Information provided:

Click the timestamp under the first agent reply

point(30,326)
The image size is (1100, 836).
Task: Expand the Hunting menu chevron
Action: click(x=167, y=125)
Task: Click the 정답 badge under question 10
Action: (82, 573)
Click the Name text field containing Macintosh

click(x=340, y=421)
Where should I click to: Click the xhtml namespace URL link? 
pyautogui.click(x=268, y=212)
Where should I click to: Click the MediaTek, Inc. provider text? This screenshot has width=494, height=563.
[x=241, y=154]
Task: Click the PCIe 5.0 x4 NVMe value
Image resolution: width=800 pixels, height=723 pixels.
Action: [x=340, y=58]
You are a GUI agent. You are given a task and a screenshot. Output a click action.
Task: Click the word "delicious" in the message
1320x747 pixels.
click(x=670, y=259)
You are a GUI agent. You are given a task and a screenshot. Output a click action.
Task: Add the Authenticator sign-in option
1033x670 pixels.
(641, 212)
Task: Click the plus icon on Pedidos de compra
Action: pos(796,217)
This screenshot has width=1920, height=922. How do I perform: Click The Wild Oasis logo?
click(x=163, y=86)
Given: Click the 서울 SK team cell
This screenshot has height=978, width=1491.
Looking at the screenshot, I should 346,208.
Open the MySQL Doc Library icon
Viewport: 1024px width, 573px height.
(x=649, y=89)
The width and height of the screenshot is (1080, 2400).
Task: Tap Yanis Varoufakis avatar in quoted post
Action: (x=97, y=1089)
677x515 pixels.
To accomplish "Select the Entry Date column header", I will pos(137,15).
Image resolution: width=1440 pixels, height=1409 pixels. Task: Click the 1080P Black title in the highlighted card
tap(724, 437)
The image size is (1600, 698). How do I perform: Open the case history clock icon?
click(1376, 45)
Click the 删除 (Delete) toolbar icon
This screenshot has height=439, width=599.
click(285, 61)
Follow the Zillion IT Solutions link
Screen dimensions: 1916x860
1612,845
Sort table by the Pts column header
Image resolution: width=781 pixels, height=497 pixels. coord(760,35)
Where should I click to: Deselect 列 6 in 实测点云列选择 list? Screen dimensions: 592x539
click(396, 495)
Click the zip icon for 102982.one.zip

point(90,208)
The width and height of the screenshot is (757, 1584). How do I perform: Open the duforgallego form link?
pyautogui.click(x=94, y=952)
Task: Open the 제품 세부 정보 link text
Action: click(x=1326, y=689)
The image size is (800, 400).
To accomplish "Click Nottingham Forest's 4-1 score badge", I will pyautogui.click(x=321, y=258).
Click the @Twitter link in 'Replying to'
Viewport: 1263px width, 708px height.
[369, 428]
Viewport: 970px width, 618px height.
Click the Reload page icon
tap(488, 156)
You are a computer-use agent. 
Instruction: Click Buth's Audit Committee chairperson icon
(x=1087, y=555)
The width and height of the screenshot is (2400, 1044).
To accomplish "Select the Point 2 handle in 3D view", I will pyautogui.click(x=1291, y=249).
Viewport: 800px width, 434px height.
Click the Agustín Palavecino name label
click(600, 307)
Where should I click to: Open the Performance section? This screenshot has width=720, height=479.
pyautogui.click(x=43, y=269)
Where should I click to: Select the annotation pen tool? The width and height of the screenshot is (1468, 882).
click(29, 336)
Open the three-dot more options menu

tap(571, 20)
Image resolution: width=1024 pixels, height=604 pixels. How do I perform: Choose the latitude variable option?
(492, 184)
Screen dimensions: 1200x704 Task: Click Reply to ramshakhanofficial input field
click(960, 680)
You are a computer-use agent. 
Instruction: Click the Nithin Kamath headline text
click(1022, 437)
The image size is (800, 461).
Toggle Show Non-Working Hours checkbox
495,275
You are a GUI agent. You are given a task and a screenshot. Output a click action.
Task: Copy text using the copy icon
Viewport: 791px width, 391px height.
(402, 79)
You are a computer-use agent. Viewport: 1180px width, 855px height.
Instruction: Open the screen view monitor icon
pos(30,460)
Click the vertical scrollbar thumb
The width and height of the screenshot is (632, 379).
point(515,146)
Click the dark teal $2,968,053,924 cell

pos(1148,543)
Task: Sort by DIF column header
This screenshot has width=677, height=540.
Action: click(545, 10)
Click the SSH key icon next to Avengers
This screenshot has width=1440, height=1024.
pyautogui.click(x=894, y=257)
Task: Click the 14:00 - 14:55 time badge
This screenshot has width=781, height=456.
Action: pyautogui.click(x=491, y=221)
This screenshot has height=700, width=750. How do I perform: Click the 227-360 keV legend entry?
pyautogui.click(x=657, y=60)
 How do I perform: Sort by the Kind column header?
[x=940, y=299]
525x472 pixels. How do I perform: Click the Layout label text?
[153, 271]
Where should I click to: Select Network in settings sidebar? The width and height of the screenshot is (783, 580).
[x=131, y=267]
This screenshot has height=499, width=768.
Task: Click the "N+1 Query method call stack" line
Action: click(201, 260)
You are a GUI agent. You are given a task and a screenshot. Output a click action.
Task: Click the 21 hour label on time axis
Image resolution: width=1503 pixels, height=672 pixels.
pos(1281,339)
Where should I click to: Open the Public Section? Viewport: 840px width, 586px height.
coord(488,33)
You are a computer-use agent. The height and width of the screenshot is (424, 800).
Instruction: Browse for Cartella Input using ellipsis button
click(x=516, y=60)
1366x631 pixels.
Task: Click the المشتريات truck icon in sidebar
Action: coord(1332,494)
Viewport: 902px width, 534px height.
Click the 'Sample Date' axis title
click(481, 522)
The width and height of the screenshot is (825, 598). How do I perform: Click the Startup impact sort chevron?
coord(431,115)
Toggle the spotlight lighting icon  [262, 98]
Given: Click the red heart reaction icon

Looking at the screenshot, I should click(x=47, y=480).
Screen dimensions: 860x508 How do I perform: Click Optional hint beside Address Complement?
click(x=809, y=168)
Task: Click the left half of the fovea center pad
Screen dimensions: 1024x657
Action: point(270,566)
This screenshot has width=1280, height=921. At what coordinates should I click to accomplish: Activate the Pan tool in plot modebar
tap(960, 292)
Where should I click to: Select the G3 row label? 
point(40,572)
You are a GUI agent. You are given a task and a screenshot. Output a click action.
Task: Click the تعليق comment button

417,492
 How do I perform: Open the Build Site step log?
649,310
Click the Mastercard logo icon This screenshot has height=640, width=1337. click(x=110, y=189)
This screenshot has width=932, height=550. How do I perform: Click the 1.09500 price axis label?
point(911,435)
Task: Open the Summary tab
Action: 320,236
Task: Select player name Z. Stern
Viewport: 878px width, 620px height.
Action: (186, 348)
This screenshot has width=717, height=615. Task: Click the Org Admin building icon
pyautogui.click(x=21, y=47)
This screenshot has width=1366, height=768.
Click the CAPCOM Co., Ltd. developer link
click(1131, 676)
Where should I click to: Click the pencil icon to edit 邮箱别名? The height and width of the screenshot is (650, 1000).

Exercise requirements: Using the material above, transcribe exactly the lines from the line with "Where should I click to: Select Network" to the line with "Toggle the spotlight"; both count, and nothing else goes in.

Exercise result:
Where should I click to: Select Network in settings sidebar? The width and height of the screenshot is (783, 580).
[x=131, y=267]
This screenshot has height=499, width=768.
Task: Click the "N+1 Query method call stack" line
Action: click(201, 260)
You are a GUI agent. You are given a task and a screenshot. Output a click action.
Task: Click the 21 hour label on time axis
Image resolution: width=1503 pixels, height=672 pixels.
pos(1281,339)
Where should I click to: Open the Public Section? Viewport: 840px width, 586px height.
coord(488,33)
You are a computer-use agent. The height and width of the screenshot is (424, 800).
Instruction: Browse for Cartella Input using ellipsis button
click(x=516, y=60)
1366x631 pixels.
Task: Click the المشتريات truck icon in sidebar
Action: coord(1332,494)
Viewport: 902px width, 534px height.
Click the 'Sample Date' axis title
click(481, 522)
The width and height of the screenshot is (825, 598). How do I perform: Click the Startup impact sort chevron?
coord(431,115)
Toggle the spotlight lighting icon  [262, 98]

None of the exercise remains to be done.